Ante la posibilidad de confrontaciones políticas o crisis regionales similares a las recientemente vividas en Venezuela, las autoridades de la isla podrían activar medidas de castigo colectivo reminiscentes de abril de 1961. En aquel entonces, ante el desembarco de Bahía de Cochinos, el gobierno procedió con la reclusión masiva de sospechosos. Hoy, la dictadura cubana mantiene listas de ciudadanos catalogados como \»contrarrevolucionarios\» potenciales, a quienes se les podría arrebatar la libertad sin procesos judiciales previos, basándose únicamente en criterios políticos y de control sociopolítico.
La red de vigilancia estatal no se limita a figuras públicas de la oposición. Periodistas, activistas y ciudadanos comunes que expresan descontento económico, político o religioso son blanco permanente de la policía política. Mediante el despliegue de informantes y la delación entre vecinos, el régimen identifica a quienes considera una amenaza interna. Testimonios desde municipios como Puerto Padre confirman el uso de tácticas de hostigamiento sistemático, incluyendo la vigilancia constante y agresiones psicológicas, como el uso de ruidos perturbadores amplificados, ejecutados con la total impunidad y complicidad de la Fiscalía General de la República.

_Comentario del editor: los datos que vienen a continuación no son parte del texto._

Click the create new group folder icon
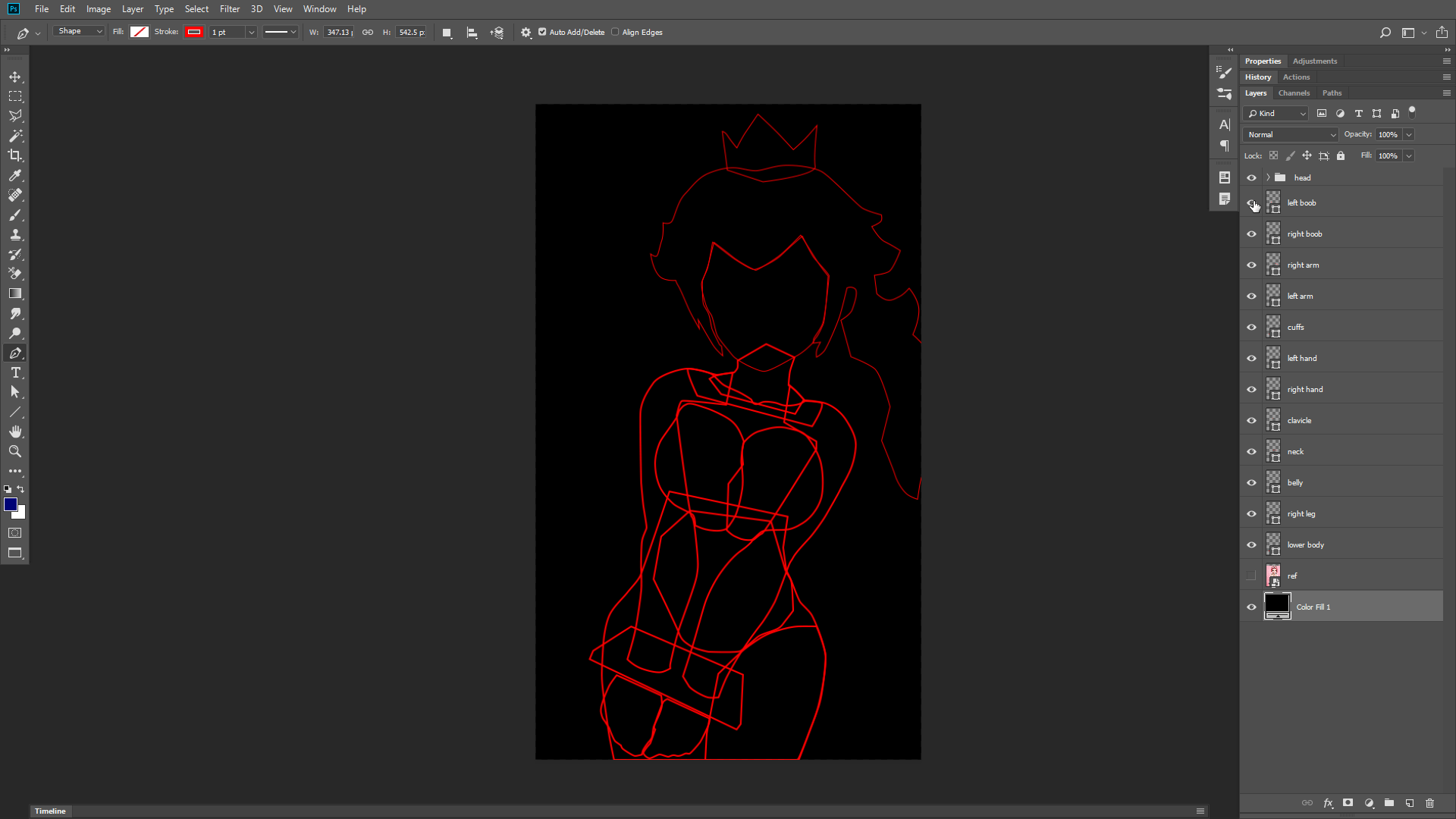 (x=1389, y=803)
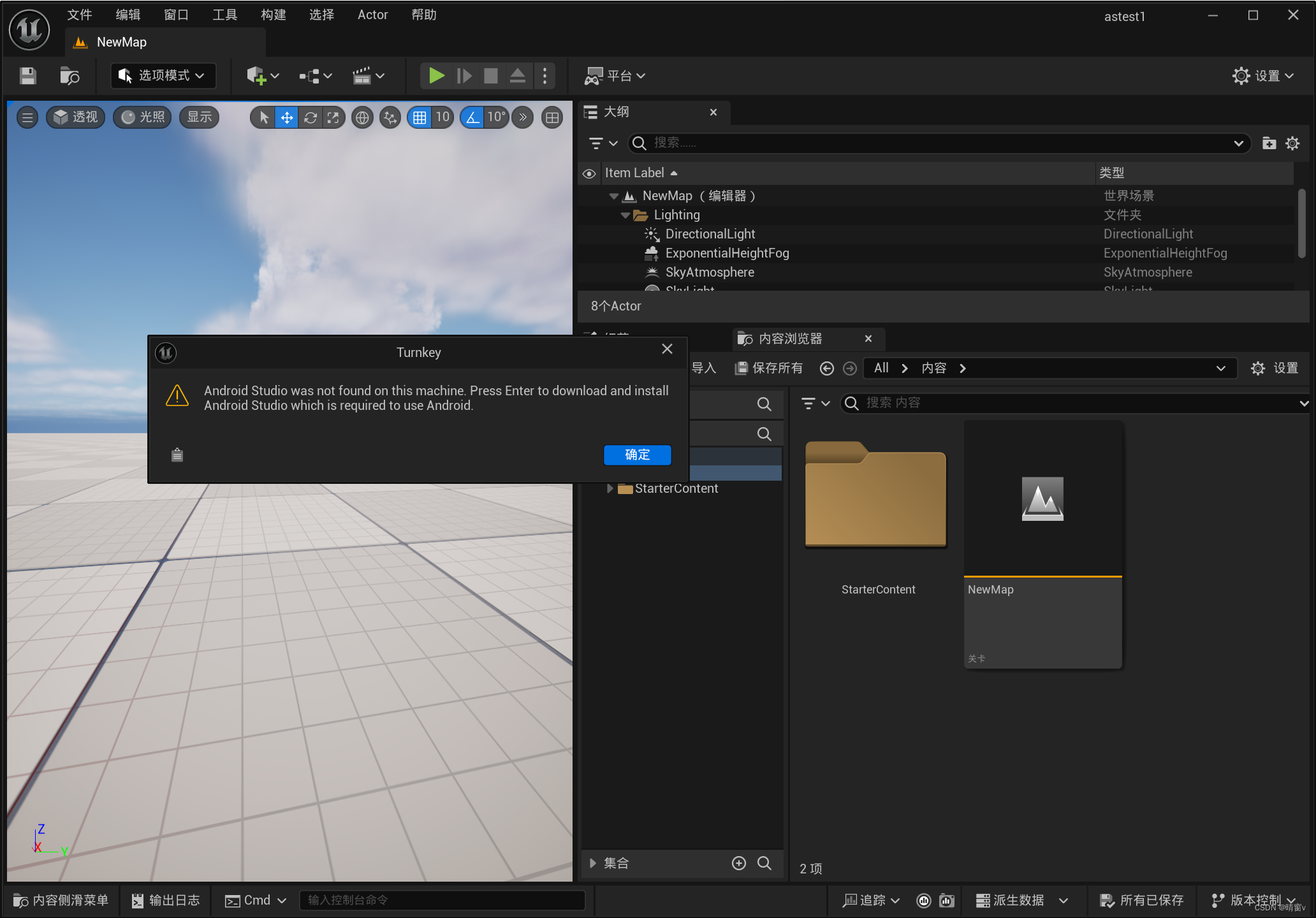Screen dimensions: 1316x918
Task: Open the Cinematics clapperboard icon
Action: point(363,75)
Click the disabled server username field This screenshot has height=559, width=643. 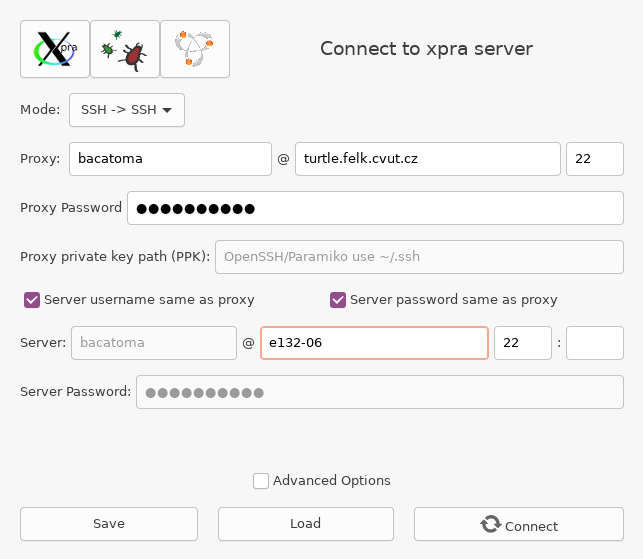coord(153,342)
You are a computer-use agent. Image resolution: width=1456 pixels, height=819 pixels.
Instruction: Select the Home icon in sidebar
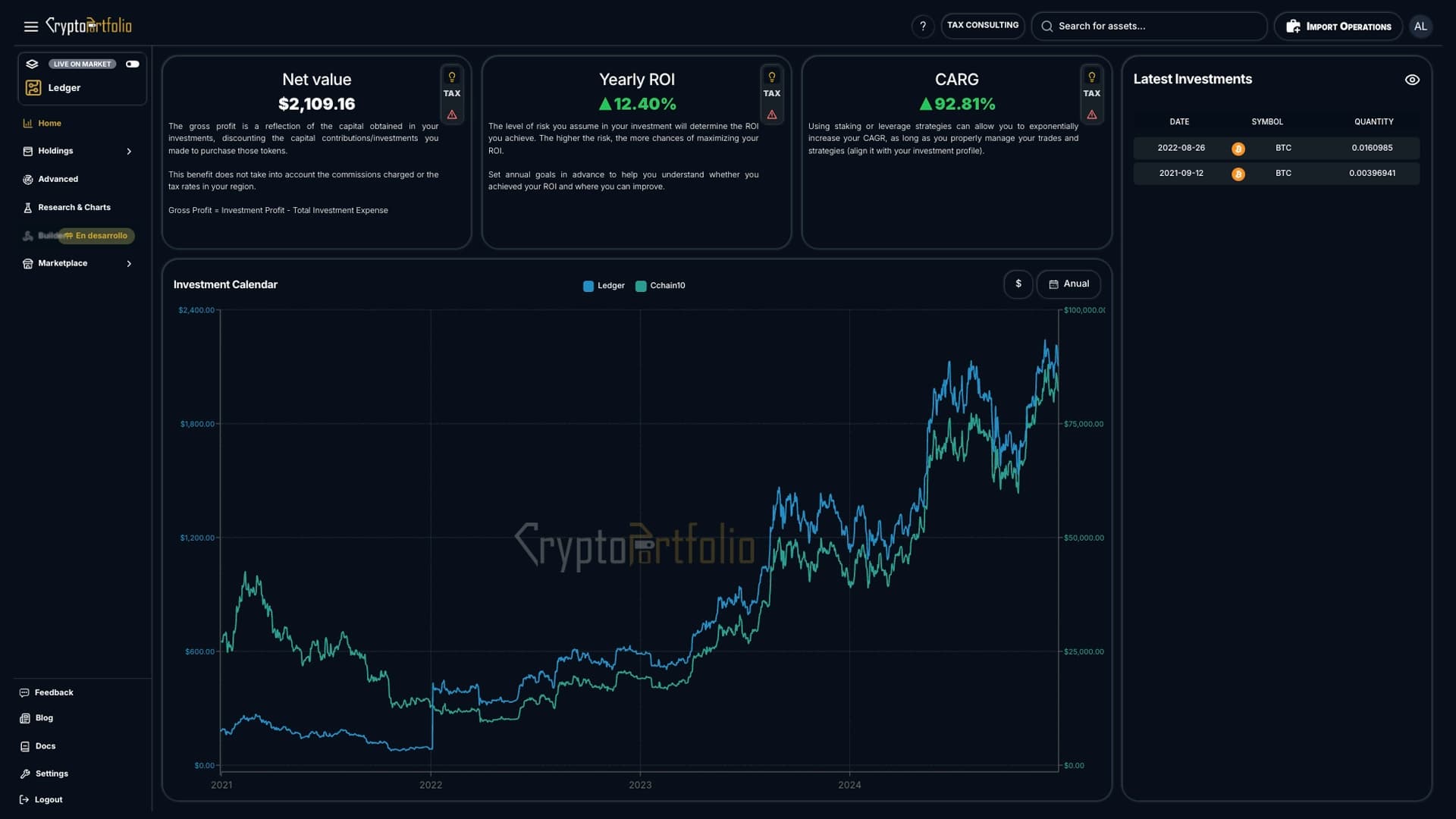(27, 123)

De la represión selectiva al encierro masivo
El término \»quinta columna\», originado durante la Guerra Civil Española por el general Emilio Mola Vidal —de nacimiento cubano— para referirse a los simpatizantes que actuaban desde la clandestinidad, ha sido cooptado por el aparato de Seguridad del Estado y el Partido Comunista de Cuba (PCC). Bajo esta premisa, cualquier ciudadano que disienta del modo de vida impuesto o que censure la gestión gubernamental es etiquetado como un enemigo peligroso, lo que justifica su acoso cotidiano y exclusión social en un territorio que los disidentes describen como un archipiélago carcelario.
Este endurecimiento represivo ocurre en medio de una profunda crisis estructural marcada por la inflación, el colapso de los servicios públicos y un éxodo migratorio sin precedentes. La respuesta del ejecutivo cubano ha sido criminalizar la libre expresión, procesando judicialmente a individuos por publicar en redes sociales y hostigando tanto a la sociedad civil como a actores diplomáticos internacionales, como el embajador de Estados Unidos, Mike Hammer. La comunidad democrática debe mantener la atención sobre la isla, ya que la escalada desde la represión selectiva y las torturas psicológicas hacia detenciones masivas representa una amenaza inminente para los derechos fundamentales de la ciudadanía.